Nabi Shallallahu ‘alaihi wa sallam bersabda,
مَا حَقُّ امْرِئٍ مُسْلِمٍ لَهُ شَيْءٌ يُرِيْدُ أَنْ يُوْصِيَ فِيْهِ يَبِيْتُ لَيْلَتَيْنِ إِلاَّ وَوَصِيِّتُهُ مَكْتُوْبَةٌ عِنْدَهُ
“Tidak pantas bagi seorang muslim yang memiliki sesuatu yang ingin ia wasiatkan untuk melewati dua malamnya melainkan wasiatnya itu tertulis di sisinya.”[1]
Ibnu Umar radhiallahu ’anhuma berkata,
ما مرت على ليلةٌ منذُ سمعتُ رسول الله صلى الله عليه وسلم قال ذلك إلا وعندي وصيتي
“Semenjak kudengar sabda beliau ini, tidak pernah lewat satu malam pun, melainkan aku sudah mempunyai wasiat.”
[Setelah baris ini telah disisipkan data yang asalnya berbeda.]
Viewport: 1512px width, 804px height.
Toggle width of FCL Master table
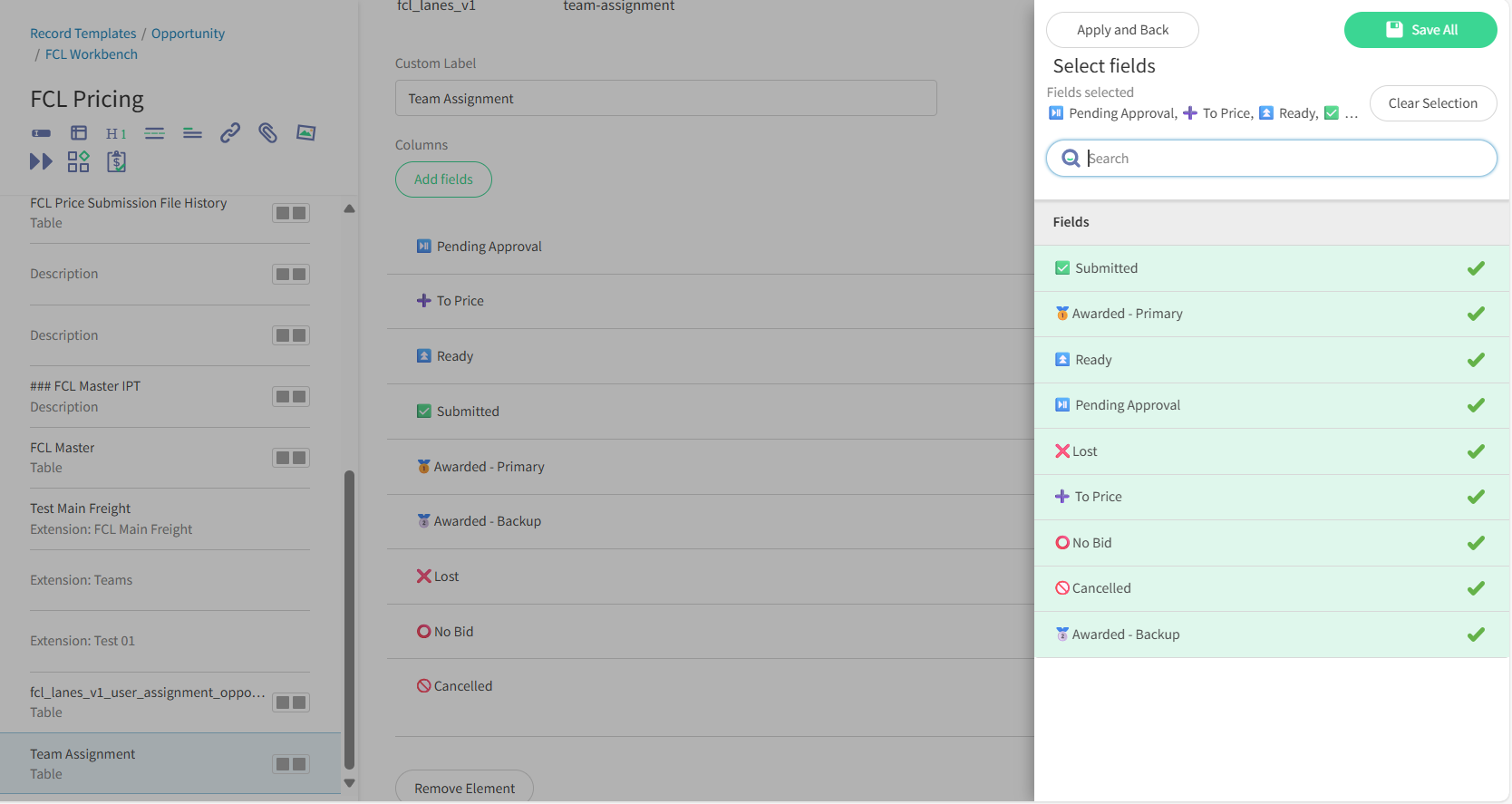click(291, 458)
Hukumnya adalah mustahab/sunnah dan tidak mesti wasiat harta
Dalam Fatwa Al-Lajnah Ad-Daimah dijelaskan,
الوصية للميت مستحبة فيما ينفعه ، إذا كان عنده مال كثير يستحب أن يوصي بالثلث أو بالربع ، أو بالخمس في وجوه البر وأعمال الخير ، ولا تجب عليه ، ولكن إذا أراد ذلك ينبغي أن يبادر ويكتبها
Wasiat hukumnya mustahab/sunnah. jika ia mempunyai harta yang banyak, disunnahkan berwasiat  dengan sepertiga atau seperempat atau seperlima atau berwasiat untuk mewujudkan kebaikan dan amal kebaikan. Hukumnya tidak wajib akan tetapi jika ia berkehendak maka sebaiknya ia bersegera menulisnya.”[2]
Syaikh Abdul Aziz bin Baz rahimahullah berkata,
إنما تكتب إذا كان له شيء يوصي فيه، أما إذا ما كان له شيء يوصي فيه فإنها لا تشرع له
“Wasiat ditulis jika ia mempunyai sesuatu utnuk diwasiatkan adapun jika tidak ada maka tidak diwajibkan baginya”[3]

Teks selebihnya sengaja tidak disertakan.